» **What to do**
Pull every line that includes the word "will" out of the data below and copy it.
★ ★ ★ ★
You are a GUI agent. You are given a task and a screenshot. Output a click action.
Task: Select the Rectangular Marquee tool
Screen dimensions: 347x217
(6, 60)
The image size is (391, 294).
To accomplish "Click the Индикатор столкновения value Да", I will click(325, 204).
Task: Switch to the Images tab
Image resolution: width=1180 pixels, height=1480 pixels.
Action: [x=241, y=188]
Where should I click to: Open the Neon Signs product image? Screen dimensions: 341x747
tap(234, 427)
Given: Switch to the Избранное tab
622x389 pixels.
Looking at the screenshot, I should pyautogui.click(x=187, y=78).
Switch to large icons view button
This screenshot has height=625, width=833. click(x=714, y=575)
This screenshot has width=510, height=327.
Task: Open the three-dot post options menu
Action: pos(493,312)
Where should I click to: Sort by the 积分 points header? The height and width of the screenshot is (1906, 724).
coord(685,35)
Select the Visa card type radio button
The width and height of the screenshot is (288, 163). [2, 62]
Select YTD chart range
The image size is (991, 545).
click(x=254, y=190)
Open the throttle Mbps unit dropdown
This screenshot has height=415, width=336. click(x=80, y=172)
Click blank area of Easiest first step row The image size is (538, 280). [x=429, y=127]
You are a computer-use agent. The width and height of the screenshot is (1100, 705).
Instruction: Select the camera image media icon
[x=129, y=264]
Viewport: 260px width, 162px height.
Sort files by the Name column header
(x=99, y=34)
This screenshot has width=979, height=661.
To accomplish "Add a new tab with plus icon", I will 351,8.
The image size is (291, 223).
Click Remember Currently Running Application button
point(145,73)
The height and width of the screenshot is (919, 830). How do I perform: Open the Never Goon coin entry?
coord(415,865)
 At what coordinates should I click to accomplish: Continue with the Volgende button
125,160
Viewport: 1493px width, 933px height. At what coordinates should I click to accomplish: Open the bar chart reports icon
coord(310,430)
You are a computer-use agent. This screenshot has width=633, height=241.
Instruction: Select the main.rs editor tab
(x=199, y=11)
★ ★ ★ ★
» **Solution below**
To accomplish "Click the Индикатор столкновения value Да", I will click(325, 204).
To accomplish "Add a new tab with plus icon", I will 351,8.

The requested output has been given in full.